## What to do
Using the records below, locate all lines containing "agent" and return them.

## Provided records
===

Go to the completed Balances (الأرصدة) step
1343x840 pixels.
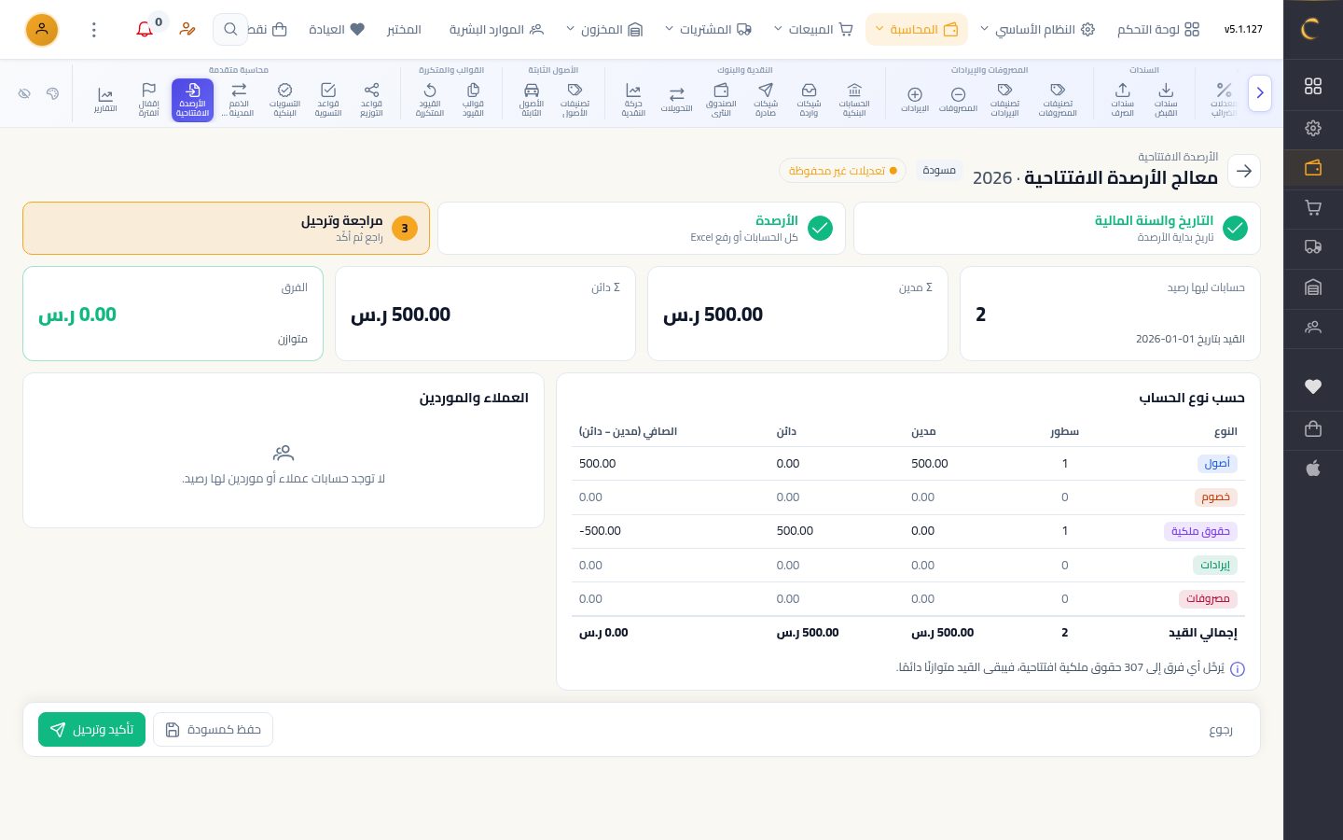click(642, 228)
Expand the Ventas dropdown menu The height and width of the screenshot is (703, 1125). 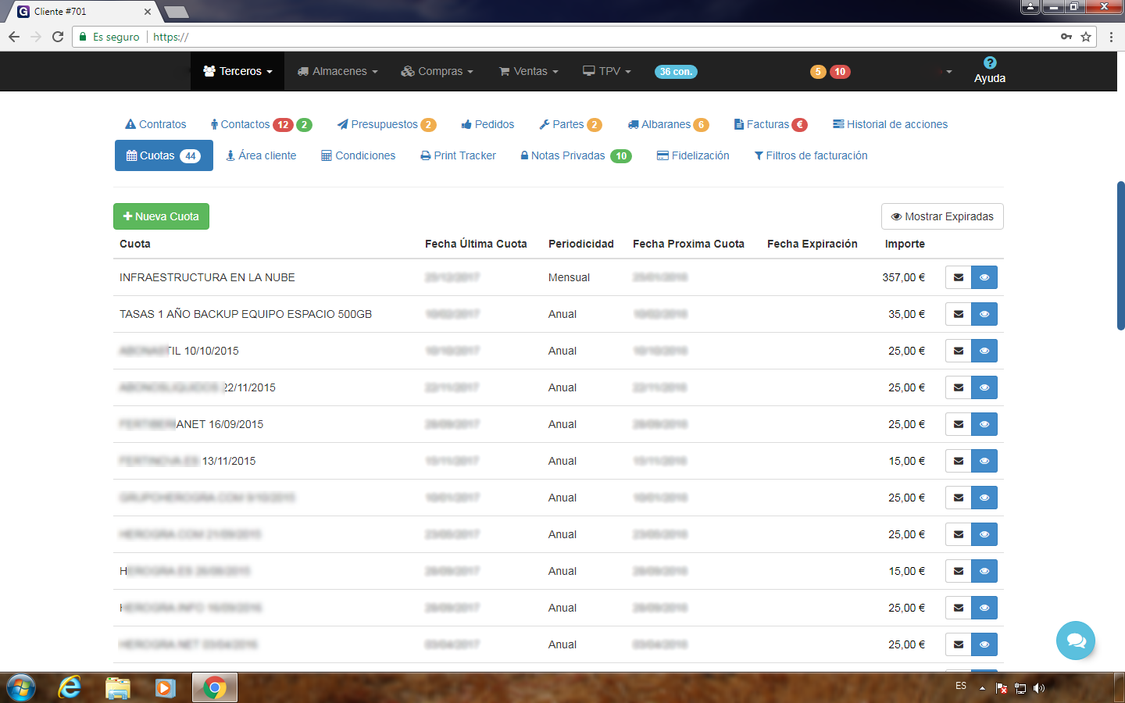tap(529, 71)
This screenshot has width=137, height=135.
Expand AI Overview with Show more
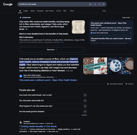coord(52,50)
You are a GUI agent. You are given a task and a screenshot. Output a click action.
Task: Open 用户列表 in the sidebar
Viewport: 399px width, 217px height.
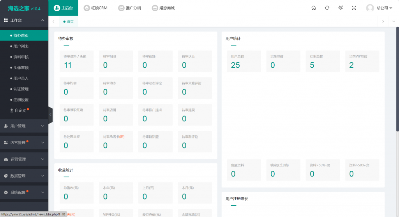21,46
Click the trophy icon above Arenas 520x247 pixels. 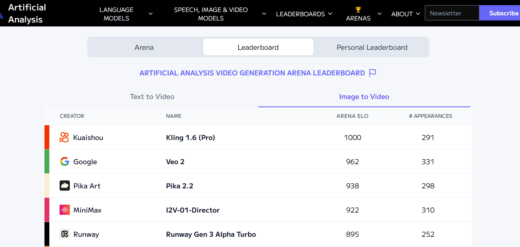(358, 10)

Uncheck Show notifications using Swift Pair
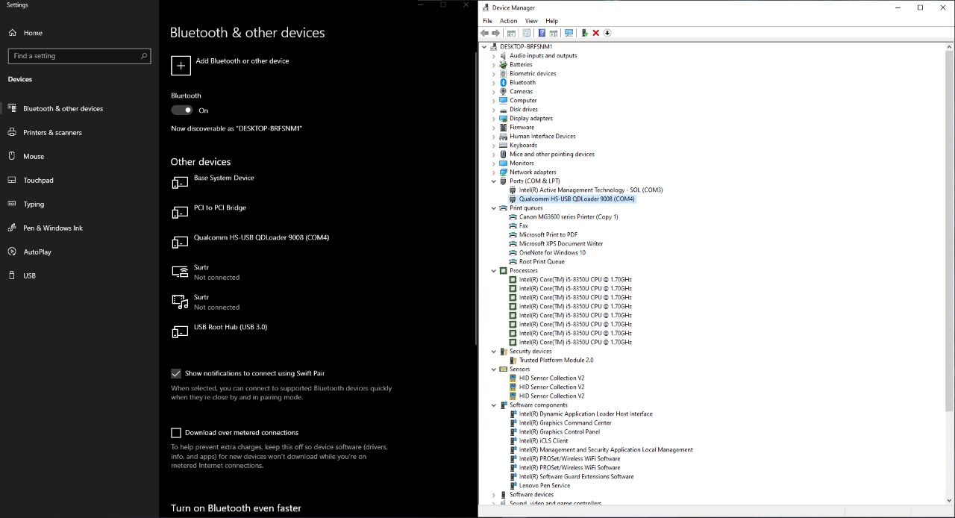[x=176, y=373]
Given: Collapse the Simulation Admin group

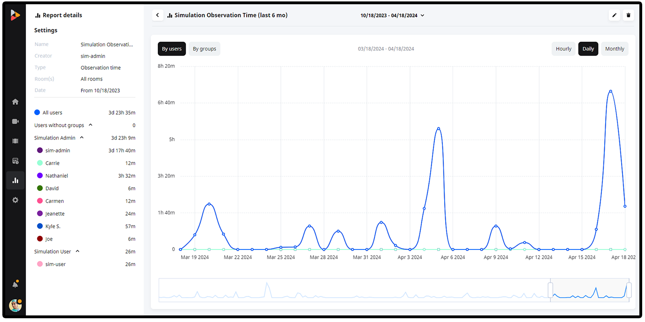Looking at the screenshot, I should click(x=82, y=138).
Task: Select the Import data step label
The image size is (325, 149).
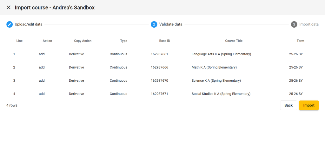Action: [x=309, y=24]
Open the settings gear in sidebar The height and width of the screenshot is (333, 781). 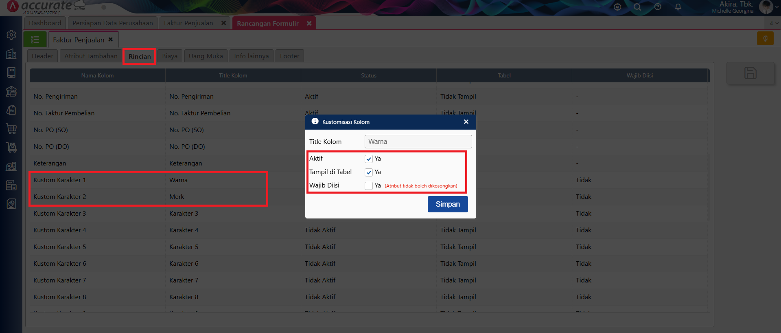tap(11, 35)
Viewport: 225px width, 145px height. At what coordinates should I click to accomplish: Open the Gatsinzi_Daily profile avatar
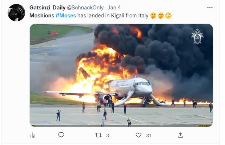tap(16, 13)
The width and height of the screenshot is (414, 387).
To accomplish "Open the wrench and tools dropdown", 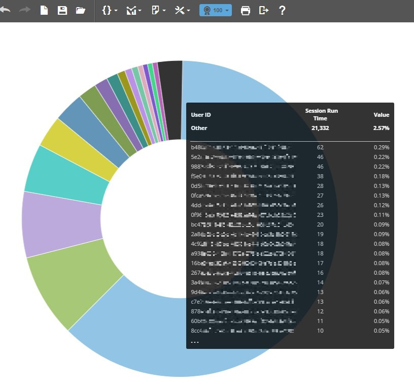I will point(182,11).
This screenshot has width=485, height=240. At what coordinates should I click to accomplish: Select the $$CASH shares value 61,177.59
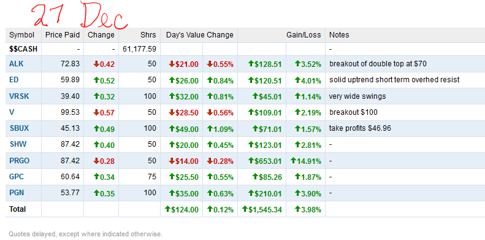coord(140,49)
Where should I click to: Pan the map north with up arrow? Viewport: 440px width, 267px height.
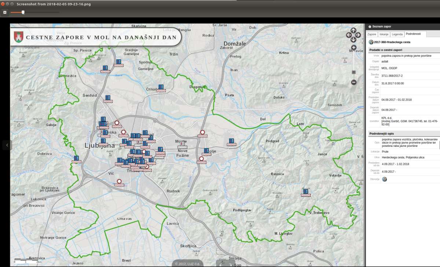click(353, 30)
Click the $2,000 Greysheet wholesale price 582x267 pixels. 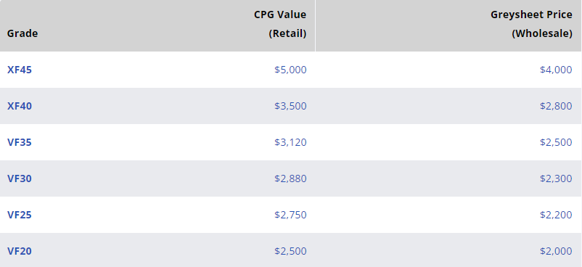[556, 252]
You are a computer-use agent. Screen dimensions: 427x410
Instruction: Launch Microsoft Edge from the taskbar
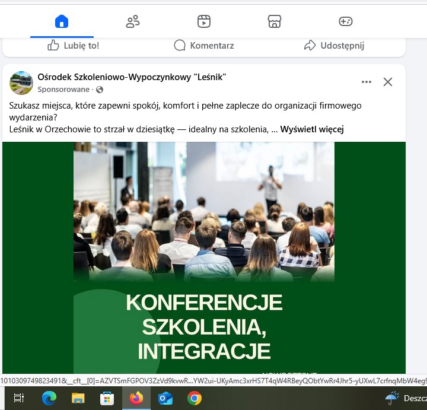(x=49, y=398)
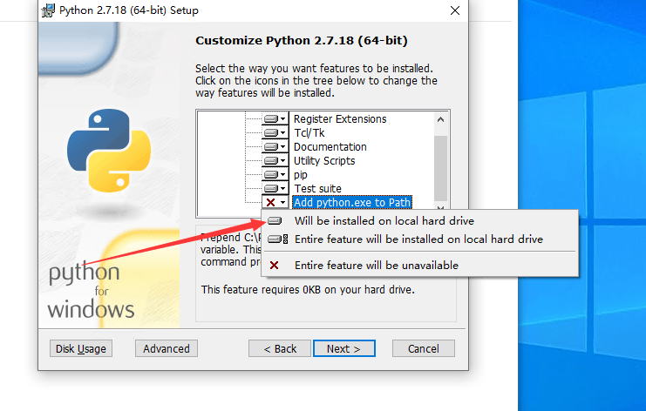Select the Add python.exe to Path item
This screenshot has width=646, height=411.
[x=352, y=202]
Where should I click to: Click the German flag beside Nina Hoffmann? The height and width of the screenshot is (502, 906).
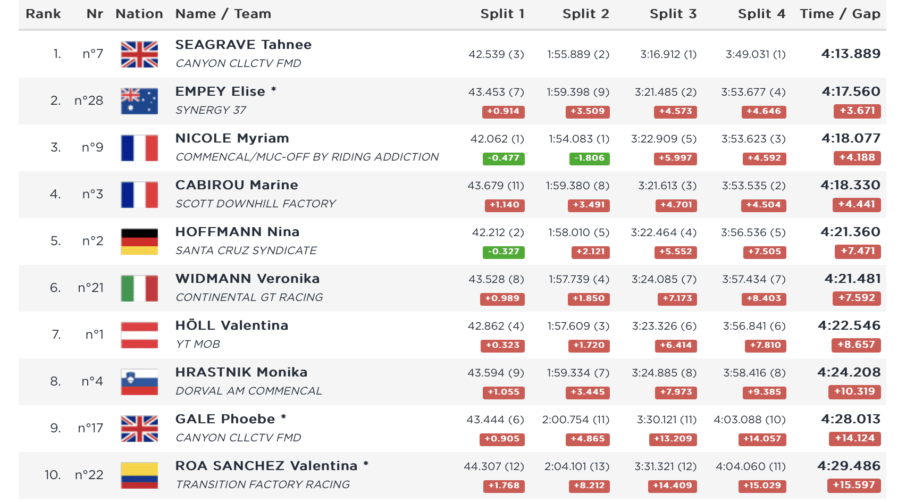[139, 241]
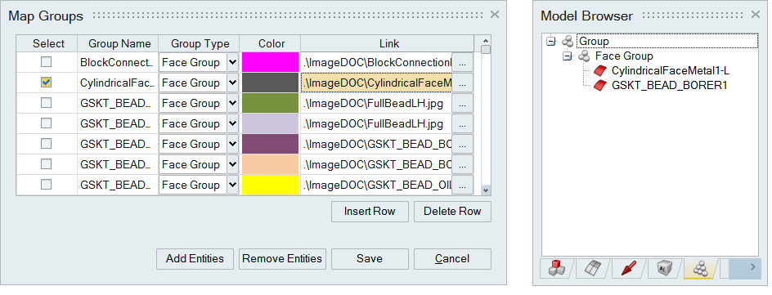This screenshot has height=295, width=772.
Task: Uncheck the CylindricalFac row checkbox
Action: (x=46, y=83)
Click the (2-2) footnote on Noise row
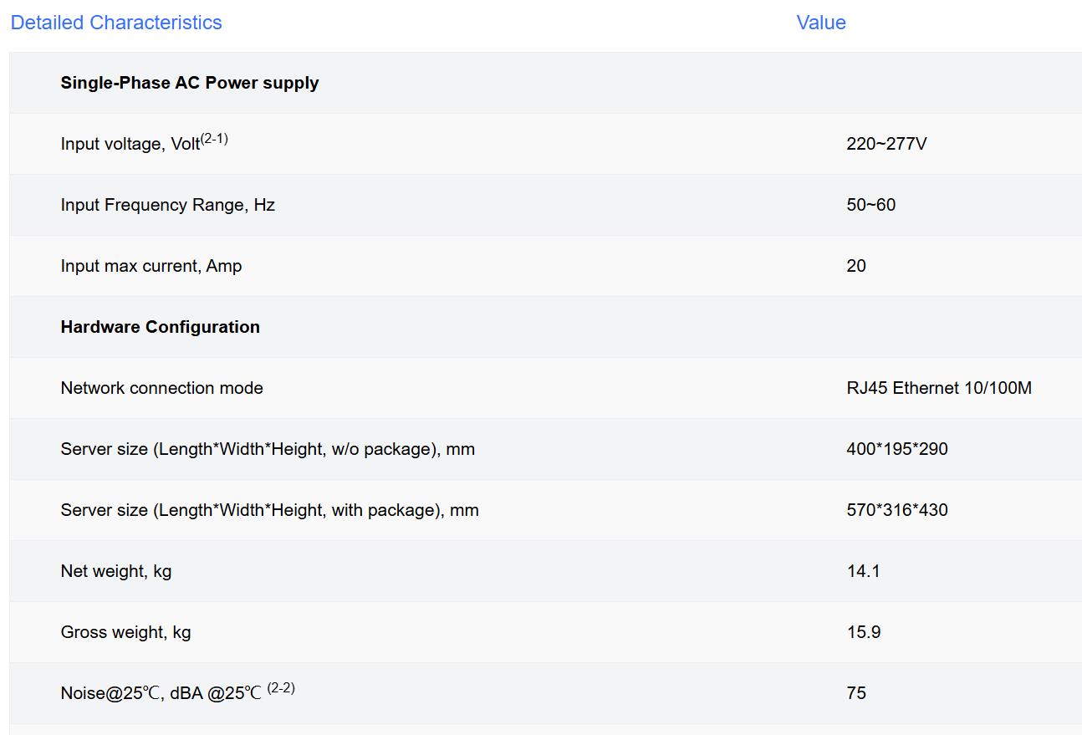The height and width of the screenshot is (735, 1082). 281,688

===

## Completed exercise
You are a GUI agent. You are given a task and a screenshot. Output a click action.
You are a computer-use agent. Screen dimensions: 427x410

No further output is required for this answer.